Collected data entries:
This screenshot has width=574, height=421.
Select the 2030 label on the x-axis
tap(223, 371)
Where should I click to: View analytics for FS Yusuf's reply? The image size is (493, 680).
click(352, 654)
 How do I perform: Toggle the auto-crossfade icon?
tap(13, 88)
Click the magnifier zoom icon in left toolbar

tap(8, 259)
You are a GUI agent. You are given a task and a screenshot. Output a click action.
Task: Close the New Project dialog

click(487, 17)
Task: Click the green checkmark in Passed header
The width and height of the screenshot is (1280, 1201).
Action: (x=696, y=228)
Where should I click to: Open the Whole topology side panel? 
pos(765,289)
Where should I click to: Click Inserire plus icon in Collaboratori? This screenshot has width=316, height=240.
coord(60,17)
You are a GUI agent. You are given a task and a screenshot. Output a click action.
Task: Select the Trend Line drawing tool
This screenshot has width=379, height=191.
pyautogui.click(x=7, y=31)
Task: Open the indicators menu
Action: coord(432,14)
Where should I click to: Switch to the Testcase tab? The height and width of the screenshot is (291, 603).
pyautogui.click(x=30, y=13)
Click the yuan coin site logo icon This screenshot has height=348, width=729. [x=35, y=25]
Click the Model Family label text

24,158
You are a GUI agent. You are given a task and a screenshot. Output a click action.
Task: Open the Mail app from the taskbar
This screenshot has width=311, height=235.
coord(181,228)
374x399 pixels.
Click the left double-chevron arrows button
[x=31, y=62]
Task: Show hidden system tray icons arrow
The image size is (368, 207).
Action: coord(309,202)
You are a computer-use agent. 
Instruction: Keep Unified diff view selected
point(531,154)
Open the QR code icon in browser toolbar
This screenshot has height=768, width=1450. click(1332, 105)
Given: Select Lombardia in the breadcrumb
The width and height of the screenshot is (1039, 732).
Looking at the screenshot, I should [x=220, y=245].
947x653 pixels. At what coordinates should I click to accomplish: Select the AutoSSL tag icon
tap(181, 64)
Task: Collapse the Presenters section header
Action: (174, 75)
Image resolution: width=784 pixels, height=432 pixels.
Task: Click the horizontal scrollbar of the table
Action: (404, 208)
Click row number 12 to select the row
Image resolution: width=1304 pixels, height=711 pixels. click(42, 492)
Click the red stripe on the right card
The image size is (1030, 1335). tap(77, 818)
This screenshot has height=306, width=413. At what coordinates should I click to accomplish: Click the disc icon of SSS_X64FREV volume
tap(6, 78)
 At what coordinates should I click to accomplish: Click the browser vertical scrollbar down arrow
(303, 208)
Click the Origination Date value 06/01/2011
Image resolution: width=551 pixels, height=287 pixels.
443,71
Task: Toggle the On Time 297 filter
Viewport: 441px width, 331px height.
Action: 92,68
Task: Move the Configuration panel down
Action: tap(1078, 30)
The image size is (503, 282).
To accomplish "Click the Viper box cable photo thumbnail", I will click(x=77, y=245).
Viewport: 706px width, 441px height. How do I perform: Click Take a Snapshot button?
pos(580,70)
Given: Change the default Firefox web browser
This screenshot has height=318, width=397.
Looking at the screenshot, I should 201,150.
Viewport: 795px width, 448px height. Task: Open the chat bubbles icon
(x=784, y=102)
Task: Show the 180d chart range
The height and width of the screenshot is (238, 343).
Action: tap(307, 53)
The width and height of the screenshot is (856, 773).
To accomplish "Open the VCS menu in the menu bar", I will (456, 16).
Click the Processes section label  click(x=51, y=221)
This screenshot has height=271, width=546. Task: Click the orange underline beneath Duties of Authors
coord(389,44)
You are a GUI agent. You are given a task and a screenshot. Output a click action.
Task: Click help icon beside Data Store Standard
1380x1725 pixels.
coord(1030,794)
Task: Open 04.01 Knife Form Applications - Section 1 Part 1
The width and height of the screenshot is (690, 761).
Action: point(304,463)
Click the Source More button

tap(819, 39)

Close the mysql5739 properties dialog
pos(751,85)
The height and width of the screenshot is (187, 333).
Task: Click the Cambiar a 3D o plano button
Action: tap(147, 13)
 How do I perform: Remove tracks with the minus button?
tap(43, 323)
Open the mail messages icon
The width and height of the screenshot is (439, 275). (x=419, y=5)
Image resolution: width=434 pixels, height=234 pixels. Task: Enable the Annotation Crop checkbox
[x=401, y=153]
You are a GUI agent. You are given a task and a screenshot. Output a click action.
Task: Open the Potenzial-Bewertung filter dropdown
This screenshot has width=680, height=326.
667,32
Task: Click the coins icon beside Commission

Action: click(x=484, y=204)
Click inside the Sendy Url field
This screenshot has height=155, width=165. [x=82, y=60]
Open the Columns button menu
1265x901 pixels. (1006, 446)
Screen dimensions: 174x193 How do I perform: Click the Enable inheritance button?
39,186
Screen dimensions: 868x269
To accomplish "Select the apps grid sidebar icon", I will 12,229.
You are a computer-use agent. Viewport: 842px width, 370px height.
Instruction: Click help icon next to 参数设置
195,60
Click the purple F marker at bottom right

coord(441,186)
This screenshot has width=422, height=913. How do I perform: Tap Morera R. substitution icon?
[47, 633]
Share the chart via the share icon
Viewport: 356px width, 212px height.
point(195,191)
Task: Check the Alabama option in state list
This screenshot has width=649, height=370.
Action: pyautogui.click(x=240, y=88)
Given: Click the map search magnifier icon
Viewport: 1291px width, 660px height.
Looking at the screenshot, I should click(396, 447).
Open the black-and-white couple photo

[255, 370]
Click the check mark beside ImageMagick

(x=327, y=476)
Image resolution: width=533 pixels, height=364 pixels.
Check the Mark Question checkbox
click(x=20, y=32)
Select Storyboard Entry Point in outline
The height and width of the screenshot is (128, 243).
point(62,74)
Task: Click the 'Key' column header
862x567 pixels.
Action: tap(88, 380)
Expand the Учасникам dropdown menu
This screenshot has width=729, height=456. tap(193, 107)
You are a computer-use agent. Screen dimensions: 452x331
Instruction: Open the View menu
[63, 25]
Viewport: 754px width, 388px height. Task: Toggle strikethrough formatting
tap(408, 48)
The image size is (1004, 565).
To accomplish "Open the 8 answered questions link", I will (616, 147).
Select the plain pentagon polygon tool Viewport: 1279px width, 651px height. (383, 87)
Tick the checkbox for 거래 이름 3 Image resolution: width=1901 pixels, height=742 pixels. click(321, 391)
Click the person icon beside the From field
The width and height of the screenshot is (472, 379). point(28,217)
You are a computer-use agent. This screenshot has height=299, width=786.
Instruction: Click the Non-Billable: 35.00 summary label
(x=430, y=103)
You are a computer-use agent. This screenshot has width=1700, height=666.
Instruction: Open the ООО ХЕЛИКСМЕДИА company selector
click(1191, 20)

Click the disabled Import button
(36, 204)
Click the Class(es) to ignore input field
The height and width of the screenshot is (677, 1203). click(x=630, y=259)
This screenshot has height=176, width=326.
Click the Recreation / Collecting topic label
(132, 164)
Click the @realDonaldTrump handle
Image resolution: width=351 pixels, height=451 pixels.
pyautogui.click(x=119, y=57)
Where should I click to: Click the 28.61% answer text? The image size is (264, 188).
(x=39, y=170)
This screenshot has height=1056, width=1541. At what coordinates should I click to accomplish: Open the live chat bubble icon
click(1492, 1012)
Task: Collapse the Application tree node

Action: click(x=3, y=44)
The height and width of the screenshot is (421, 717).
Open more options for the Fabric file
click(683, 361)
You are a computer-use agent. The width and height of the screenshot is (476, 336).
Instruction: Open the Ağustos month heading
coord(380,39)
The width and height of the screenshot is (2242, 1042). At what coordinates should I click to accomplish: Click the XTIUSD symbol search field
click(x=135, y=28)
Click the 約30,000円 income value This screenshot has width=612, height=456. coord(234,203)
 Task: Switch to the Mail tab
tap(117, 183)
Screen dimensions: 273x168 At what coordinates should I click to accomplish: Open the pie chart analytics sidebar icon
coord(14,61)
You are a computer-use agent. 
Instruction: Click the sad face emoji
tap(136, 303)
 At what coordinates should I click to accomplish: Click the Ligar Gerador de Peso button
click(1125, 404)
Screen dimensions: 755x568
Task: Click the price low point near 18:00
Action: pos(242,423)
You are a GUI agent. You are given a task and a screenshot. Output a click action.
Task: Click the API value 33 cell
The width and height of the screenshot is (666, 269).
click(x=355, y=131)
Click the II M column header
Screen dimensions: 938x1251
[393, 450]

▸ **Problem requirements**
Repeat exactly the lines starting at the line with "Task: Click the API value 33 cell" and ending with the final line of the entries. Include nothing else.

▸ **Answer space**
Task: Click the API value 33 cell
The width and height of the screenshot is (666, 269).
click(x=355, y=131)
Click the II M column header
Screen dimensions: 938x1251
[393, 450]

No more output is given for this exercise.